US 12,420,407 B2
	Information processing device, information processing method, and computer program product
Toshimitsu Kaneko, Kawasaki (JP); Kenichi Shimoyama, Ota (JP); and Tatsuya Tanaka, Kawasaki (JP)
Assigned to KABUSHIKI KAISHA TOSHIBA, Tokyo (JP)
Filed by KABUSHIKI KAISHA TOSHIBA, Tokyo (JP)
Filed on Aug. 30, 2021, as Appl. No. 17/446,310.
Claims priority of application No. 2020-185041 (JP), filed on Nov. 5, 2020.
Prior Publication US 2022/0134545 A1, May 5, 2022
Int. Cl. B25J 9/16 (2006.01); G05B 13/02 (2006.01)

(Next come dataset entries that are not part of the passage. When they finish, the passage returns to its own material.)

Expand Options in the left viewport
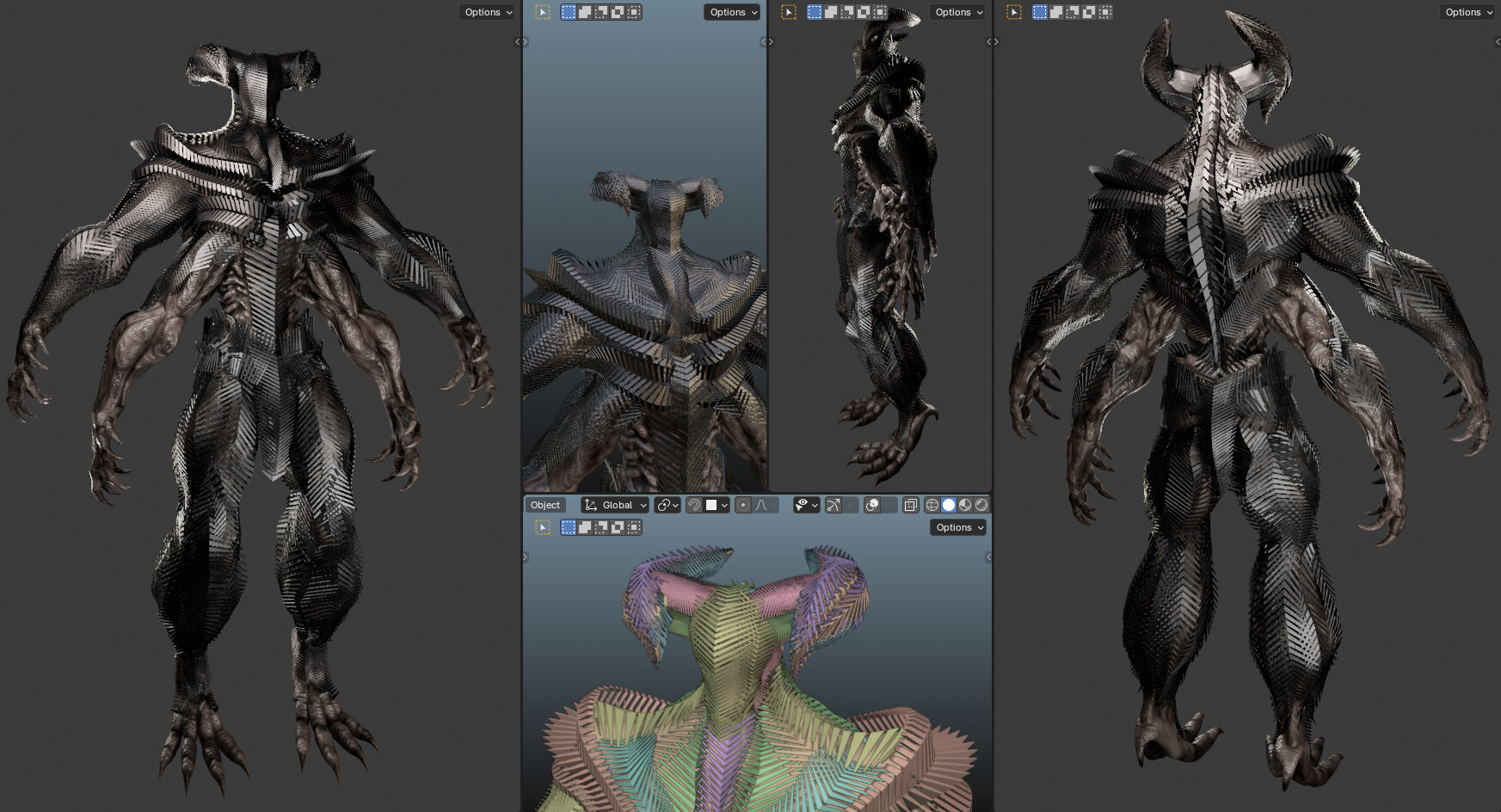This screenshot has width=1501, height=812. [486, 12]
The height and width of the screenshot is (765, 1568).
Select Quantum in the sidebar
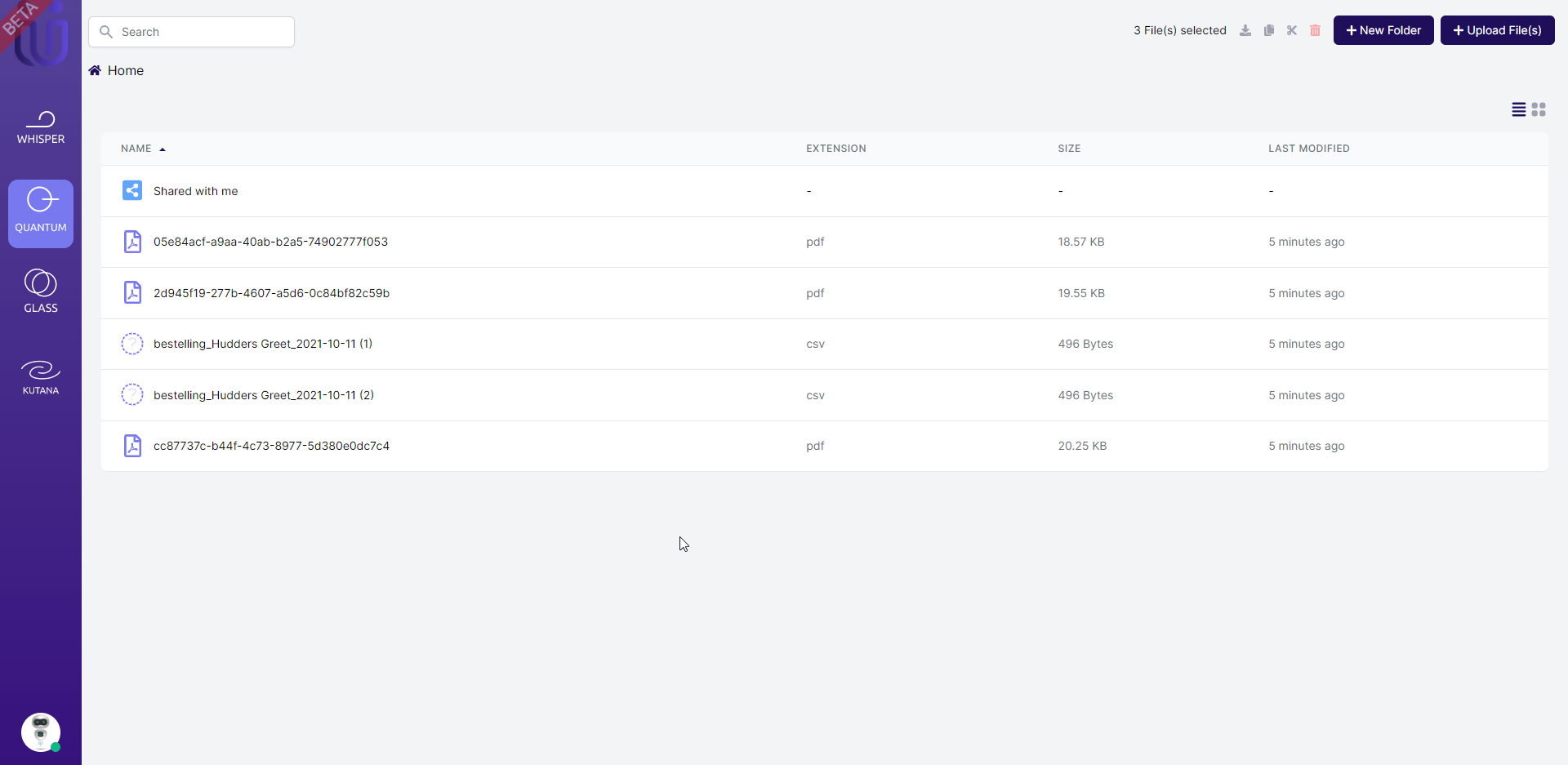[40, 213]
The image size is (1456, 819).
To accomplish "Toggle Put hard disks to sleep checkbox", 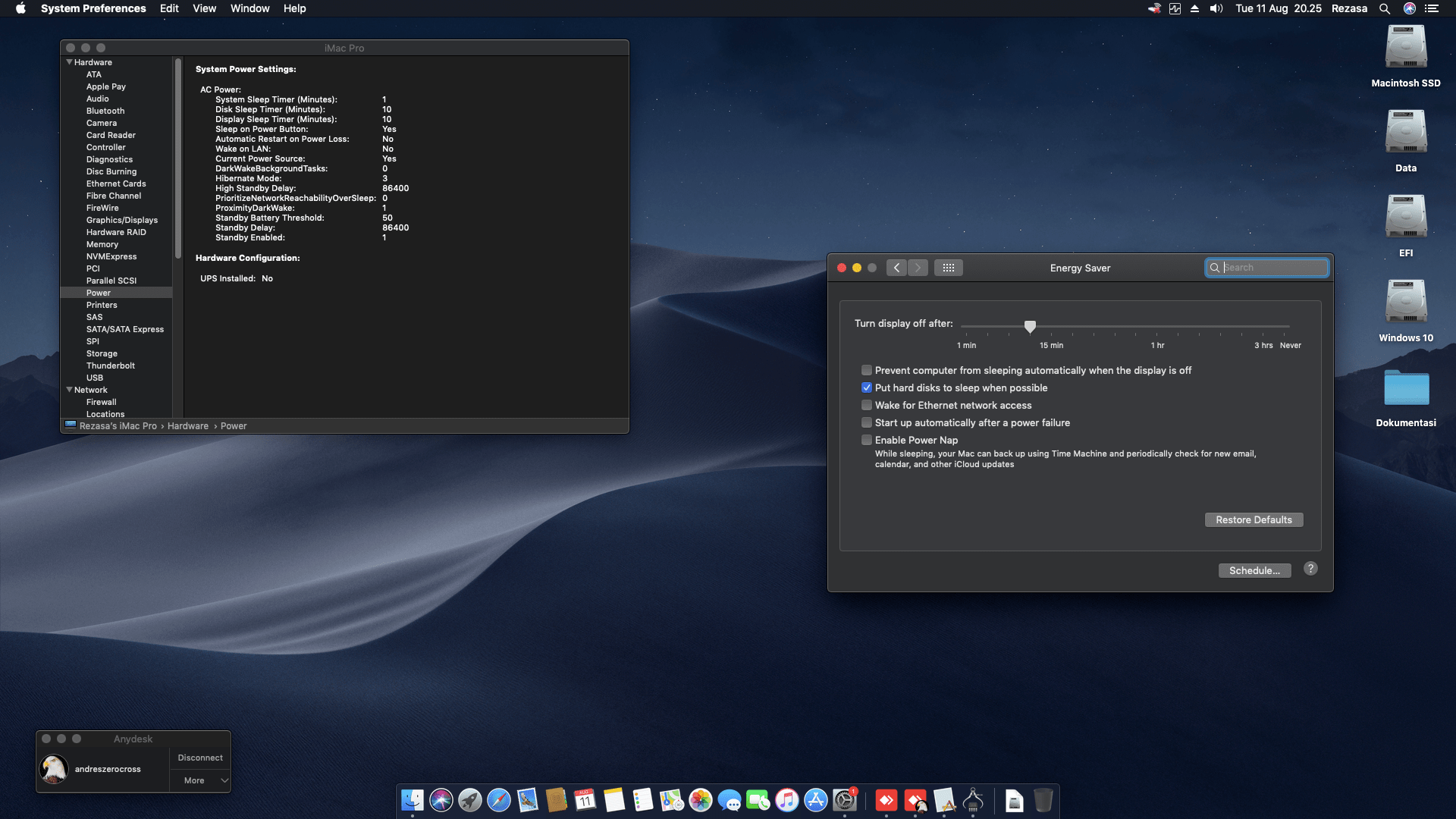I will (866, 388).
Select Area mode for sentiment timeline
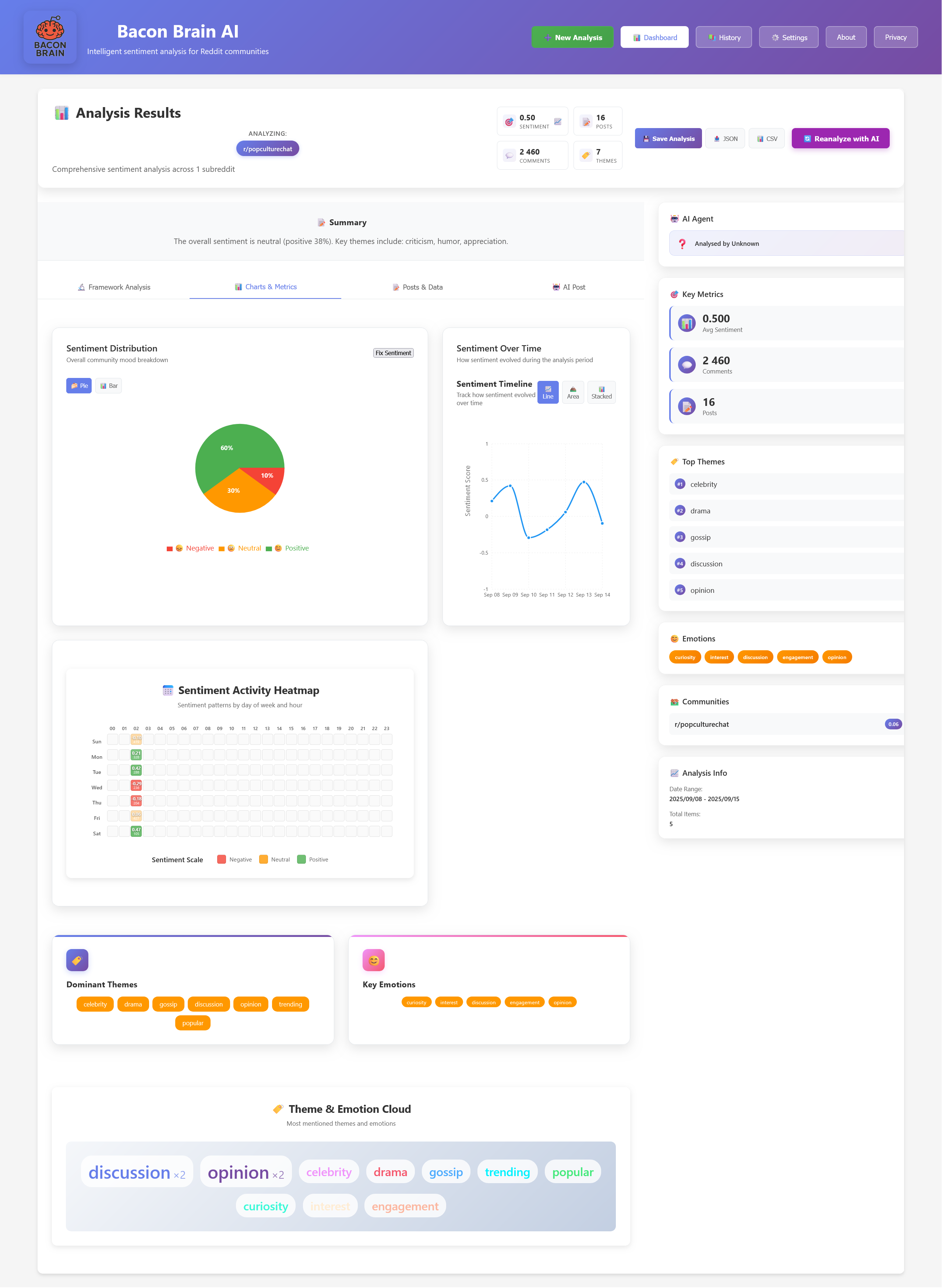The width and height of the screenshot is (942, 1288). tap(572, 392)
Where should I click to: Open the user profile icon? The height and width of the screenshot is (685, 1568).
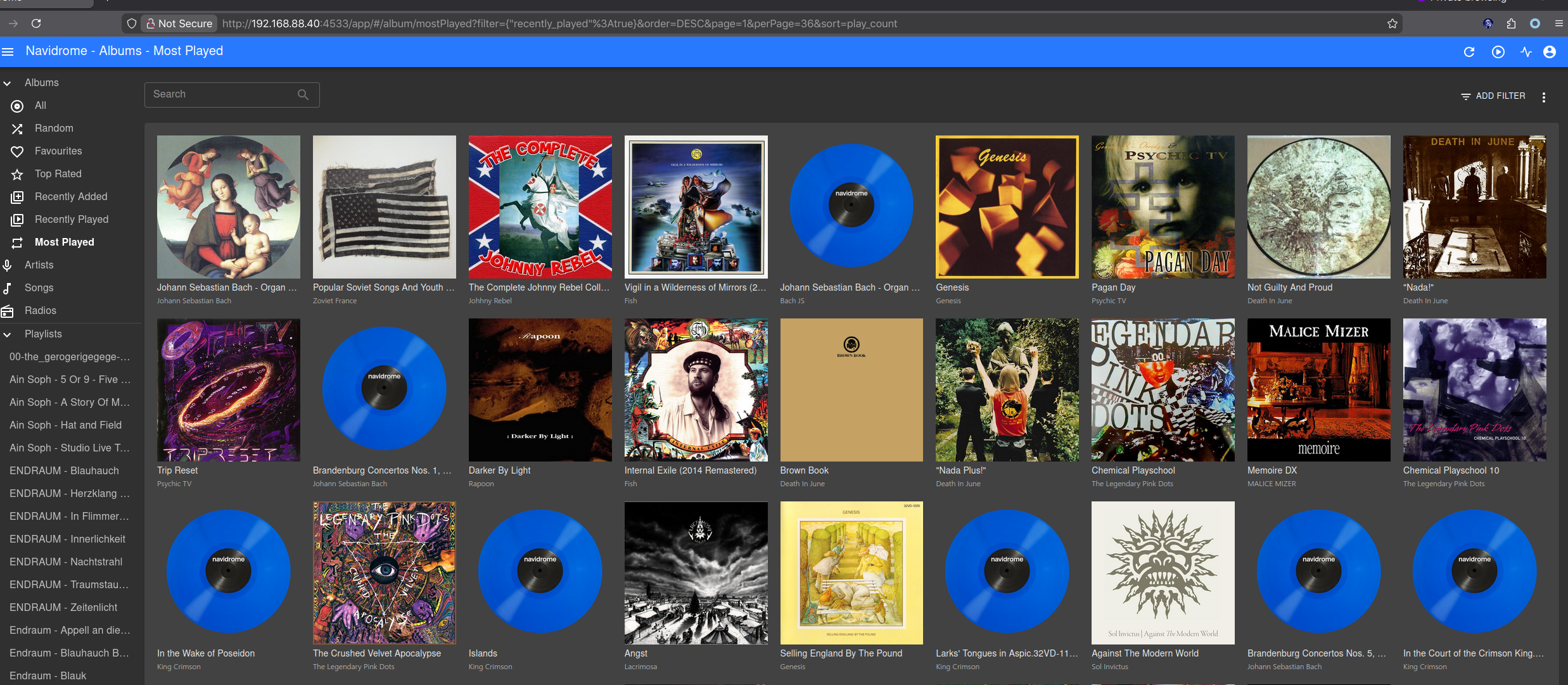[x=1550, y=52]
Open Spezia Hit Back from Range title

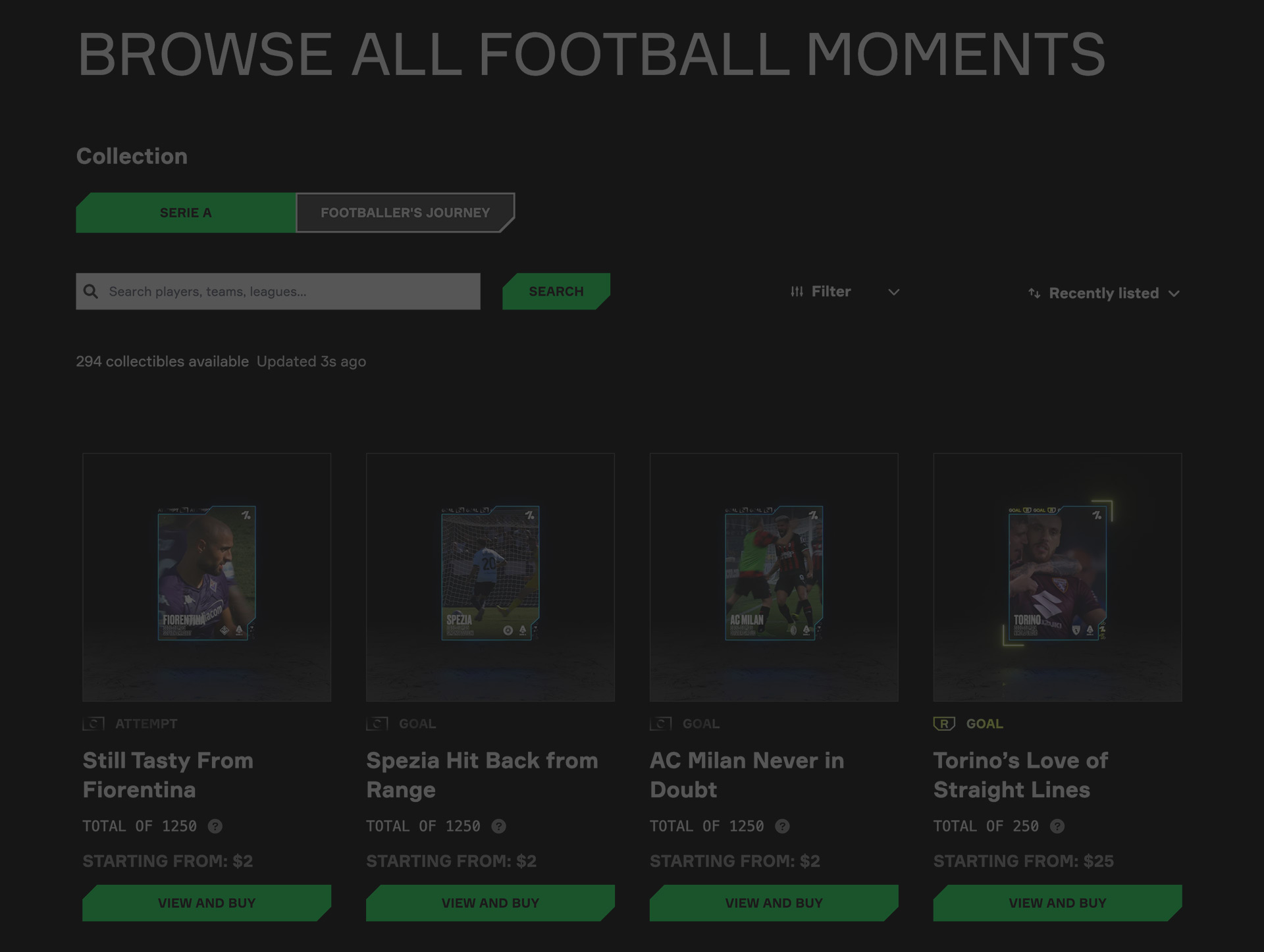tap(482, 775)
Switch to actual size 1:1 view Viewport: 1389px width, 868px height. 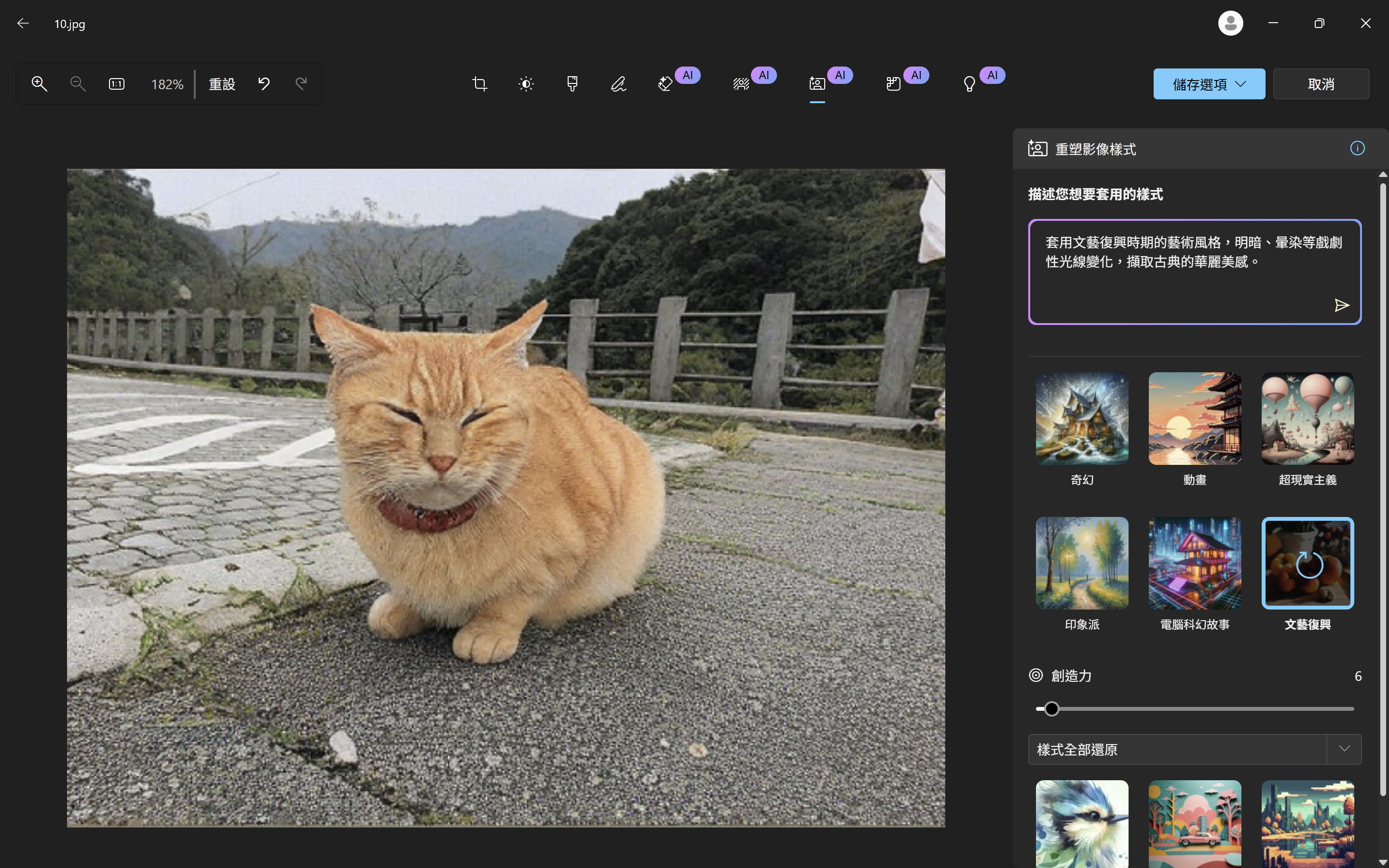coord(117,84)
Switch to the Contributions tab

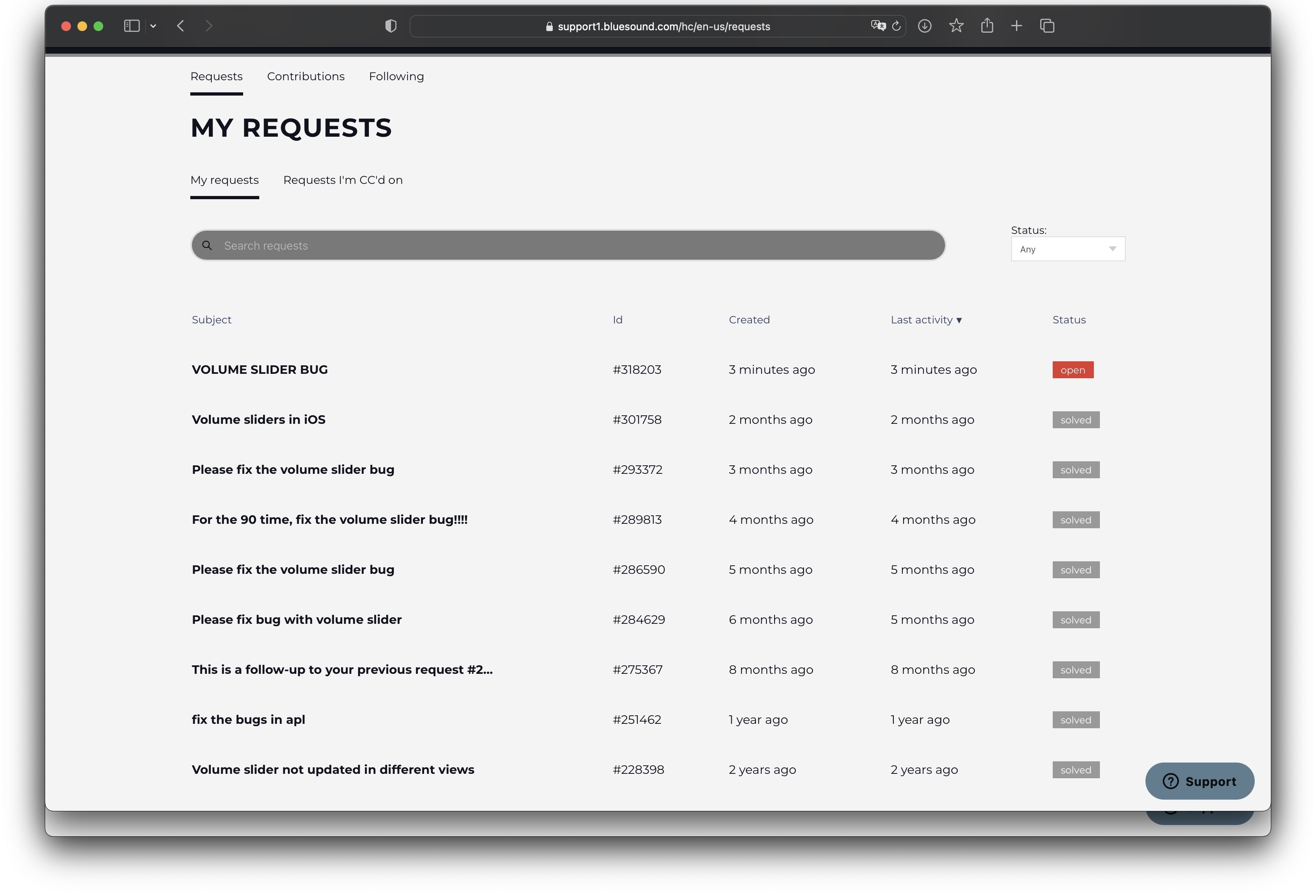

CPC B25J 9/163 (2013.01) [G05B 13/0265 (2013.01)]

14 Claims

1. An information processing device comprising:

processing circuitry configured to:

acquire one or more pieces of first state information and one or more pieces of second state information, the first state information representing a state of each of one or more subjects at time t1, the one or more subjects each including a first region as a starting location of an object that a robot moves and a second region as a moving destination of the object, the second state information representing a state of each of the one or more subjects at time t2 after the time t1, the first state information and the second state information being obtained from one action of the robot from the time t1 to the time t2;

generate learning data for use in reinforcement learning of a machine learning model for use in inference of an action of the robot; and

perform the reinforcement learning of the machine learning model using the learning data,

the learning data including first learning data and second learning data,

the first learning data including the one or more pieces of first state information and the one or more pieces of second state information,

the second learning data including:

the one or more pieces of first state information at least part of which is replaced with any of the one or more pieces of the second state information, and

the one or more pieces of second state information at least part of which is replaced with any of the one or more pieces of first state information,

wherein the processing circuitry is configured to control actions of the robot based on an output of the machine learning model.